Entanet - the risks of turning UK broadband ISPs into intern
ISP Entanet , a wholesale voice and broadband data communications provider , has warned that forcing UK Internet Service Providers (ISPs) to monitor all content could have a serious and dramatic impact on both price and performance. The provider has also raised concerns about how such a move might impact privacy and the security of data.
Entanet's Marketing Manager, Darren Farnden, said in the ISPs Opinion Blog: "Some people will point to the ISPs and say that they should be monitoring content and ensuring that nothing unsavoury either gets through or can be created. ISPs also have a dilemma though. They cannot simply start monitoring every bit of content that is carried across their network or start scanning emails for content that might be considered inappropriate. Putting in systems to do that also requires massive investment in new technologies and systems and that is going to take time and add to the ISPs' costs.

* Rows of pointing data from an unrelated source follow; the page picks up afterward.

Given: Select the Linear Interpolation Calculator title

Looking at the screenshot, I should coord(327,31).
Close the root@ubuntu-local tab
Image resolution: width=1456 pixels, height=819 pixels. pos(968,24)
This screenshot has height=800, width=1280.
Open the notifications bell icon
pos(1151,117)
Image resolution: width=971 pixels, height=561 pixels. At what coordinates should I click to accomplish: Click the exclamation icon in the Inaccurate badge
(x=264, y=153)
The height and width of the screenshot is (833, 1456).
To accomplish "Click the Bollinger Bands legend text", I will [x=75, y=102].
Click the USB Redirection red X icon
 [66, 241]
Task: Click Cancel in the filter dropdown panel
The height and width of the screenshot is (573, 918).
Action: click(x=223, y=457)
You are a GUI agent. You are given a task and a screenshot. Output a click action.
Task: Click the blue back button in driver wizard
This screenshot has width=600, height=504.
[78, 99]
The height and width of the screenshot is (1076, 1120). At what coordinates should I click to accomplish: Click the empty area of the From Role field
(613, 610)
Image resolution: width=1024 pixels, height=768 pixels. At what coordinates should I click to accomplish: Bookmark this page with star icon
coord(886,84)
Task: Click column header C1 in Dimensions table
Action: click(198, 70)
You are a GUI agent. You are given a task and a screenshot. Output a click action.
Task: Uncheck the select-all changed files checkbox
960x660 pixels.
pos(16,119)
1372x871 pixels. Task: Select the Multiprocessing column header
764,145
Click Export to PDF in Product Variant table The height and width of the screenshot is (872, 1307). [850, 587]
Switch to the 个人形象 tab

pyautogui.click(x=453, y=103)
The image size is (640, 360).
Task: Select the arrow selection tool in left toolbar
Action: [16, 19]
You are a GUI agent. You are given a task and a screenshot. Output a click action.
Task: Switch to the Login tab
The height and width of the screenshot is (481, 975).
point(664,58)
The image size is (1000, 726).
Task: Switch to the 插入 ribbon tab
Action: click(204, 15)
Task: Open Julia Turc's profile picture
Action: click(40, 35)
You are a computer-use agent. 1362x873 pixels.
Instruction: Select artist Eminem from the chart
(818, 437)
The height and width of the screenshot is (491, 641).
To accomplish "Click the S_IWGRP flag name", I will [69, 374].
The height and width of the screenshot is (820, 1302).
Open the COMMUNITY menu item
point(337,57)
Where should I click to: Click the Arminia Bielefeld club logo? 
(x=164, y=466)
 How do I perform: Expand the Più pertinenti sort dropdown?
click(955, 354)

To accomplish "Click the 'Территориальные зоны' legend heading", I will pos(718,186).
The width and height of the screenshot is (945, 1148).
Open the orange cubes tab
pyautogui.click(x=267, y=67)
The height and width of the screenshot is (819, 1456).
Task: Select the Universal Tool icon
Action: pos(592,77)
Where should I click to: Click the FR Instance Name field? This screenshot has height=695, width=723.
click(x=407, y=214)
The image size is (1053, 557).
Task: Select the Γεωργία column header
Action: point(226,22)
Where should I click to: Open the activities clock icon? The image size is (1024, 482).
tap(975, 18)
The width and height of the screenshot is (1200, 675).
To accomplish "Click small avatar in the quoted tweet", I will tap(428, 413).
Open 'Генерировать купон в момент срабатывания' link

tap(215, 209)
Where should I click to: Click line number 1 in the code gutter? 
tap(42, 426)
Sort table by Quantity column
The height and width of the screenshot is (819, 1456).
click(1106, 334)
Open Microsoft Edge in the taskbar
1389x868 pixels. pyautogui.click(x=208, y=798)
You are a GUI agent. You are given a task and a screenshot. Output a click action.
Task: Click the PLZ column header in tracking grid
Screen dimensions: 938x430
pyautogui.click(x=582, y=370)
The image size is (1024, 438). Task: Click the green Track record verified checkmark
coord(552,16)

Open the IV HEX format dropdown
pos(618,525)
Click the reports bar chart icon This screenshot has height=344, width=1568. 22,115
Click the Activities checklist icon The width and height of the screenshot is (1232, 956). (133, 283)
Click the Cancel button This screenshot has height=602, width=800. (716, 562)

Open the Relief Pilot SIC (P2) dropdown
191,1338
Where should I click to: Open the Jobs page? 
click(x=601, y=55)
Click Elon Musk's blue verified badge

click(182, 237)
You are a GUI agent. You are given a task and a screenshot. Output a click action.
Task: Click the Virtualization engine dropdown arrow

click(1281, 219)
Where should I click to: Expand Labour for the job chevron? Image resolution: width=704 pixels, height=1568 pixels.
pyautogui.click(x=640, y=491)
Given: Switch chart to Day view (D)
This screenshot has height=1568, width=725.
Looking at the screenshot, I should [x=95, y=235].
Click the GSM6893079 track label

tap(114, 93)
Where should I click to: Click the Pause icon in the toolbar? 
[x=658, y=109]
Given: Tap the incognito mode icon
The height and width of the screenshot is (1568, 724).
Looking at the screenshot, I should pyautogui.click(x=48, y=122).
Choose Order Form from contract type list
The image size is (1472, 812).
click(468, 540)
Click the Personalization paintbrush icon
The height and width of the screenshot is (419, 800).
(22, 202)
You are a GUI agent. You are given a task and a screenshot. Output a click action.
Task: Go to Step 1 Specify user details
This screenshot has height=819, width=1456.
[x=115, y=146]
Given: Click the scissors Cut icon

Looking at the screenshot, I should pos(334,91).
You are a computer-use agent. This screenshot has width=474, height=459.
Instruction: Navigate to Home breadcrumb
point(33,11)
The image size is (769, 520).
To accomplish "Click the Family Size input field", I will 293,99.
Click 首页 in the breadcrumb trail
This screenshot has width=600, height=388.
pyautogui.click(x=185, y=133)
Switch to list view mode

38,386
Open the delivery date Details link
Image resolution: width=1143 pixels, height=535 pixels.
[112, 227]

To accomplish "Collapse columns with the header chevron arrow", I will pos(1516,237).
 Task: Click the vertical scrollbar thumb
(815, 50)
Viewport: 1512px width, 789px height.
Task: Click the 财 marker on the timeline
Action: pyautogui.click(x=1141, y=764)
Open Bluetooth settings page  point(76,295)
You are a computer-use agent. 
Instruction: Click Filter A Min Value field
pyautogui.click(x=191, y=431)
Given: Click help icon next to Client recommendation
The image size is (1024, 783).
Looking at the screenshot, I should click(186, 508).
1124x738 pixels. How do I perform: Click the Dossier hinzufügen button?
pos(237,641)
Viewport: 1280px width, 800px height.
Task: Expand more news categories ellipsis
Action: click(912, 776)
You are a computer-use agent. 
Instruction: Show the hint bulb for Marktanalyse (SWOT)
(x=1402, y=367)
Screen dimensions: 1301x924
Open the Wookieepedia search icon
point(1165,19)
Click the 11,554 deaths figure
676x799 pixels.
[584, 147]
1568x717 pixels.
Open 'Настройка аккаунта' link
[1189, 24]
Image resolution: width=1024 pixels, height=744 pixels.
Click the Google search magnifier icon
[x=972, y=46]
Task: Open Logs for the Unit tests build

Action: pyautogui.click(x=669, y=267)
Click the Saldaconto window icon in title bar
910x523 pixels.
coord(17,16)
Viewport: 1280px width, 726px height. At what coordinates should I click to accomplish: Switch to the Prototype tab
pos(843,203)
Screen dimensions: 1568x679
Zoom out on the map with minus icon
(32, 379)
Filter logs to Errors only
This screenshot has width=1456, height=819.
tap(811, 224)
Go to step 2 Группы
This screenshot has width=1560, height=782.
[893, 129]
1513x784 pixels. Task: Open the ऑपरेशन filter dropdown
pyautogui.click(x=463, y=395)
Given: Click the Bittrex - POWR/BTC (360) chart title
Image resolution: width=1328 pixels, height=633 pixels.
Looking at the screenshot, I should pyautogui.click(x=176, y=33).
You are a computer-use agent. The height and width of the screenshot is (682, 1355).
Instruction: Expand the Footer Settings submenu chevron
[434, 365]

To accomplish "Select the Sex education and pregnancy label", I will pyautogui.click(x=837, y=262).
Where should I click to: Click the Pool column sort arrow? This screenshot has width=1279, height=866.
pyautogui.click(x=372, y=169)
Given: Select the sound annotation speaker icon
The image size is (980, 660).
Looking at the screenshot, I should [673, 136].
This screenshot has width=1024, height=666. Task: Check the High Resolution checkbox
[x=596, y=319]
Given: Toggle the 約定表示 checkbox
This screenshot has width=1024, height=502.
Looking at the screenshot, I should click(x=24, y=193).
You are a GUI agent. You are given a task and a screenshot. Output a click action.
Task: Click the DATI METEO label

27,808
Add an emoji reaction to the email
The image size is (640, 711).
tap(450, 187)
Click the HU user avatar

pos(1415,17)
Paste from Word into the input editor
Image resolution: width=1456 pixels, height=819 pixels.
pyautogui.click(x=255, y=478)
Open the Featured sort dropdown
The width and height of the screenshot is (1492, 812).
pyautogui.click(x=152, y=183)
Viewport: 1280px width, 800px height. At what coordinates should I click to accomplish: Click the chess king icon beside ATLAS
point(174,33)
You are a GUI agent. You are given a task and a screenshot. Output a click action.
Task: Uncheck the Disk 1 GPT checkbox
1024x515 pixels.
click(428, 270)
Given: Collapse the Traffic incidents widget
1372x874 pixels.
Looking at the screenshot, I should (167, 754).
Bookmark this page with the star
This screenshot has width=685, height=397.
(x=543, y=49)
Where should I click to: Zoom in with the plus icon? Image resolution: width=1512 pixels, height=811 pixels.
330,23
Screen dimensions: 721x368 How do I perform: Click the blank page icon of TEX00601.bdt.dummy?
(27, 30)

If ISPs were forced to monitor all content, the impact on performance (and probably prices) would be dramatic and likely to draw such an outcry from business users and consumers that restrictions would soon have to be relaxed to some degree, thus creating holes in the system that allow undesirable content to get though again. In addition there is the obvious concern over privacy and security of data. As we have asked in some of our previous articles, where does protection end and censorship begin? Would you want an ISP to have access to all the data you send across the Internet?
This is not a simple issue to address and we don't pretend to have the answers as yet at Entanet. What we are certain of is that, if the responsibility for content monitoring is imposed on ISPs, service performance may be affected while price undoubtedly will be. We are not convinced the market will stand for that."
Entanet has previously raised concerns about the way the Internet Watch Foundation's (IWF) block list works (original news), which is designed to filter out sites that contain illegal child sexual abuse and race hate content, thus its position is unsurprising.
Entanet's Technical Support Manager, Neil Watson, said: "Entanet fully appreciates the importance of protecting children from exploitation and fully supports the IWF's intentions. However like many other ISPs we have concerns over the accuracy of the methods used to identify offending sites.
There are also concerns over the effectiveness of the IWF list. Paedophiles with minimal technical knowledge can easily circumnavigate the list to gain access to and distribute illegal images. So is it really worthwhile and will it make a difference?"
Presently just 5% of UK Internet connections, mostly via the smallest ISPs, have not yet made a commitment to adopt such filtering systems due to cost and or technical concerns. This may not last for long with both the EU and MP's in the UK government now seeking to clamp down further.
In addition, it's not clear how many of the 95% have actually gone beyond a mere "commitment" and physically deployed IWF style filtering. Still, most of the largest UK ISPs have adopted the IWF's system and, despite some noted hiccups (Wikipedia block), the impact appears to have been moderate.
That said and Entanet's piece isn't just about the IWF situation, it also concerns the government's plans to force UK ISPs into monitoring basic email and website access, not to mention any future and tougher content controls that could arise. ISPs can only absorb so much before the burden risks becoming counterproductive.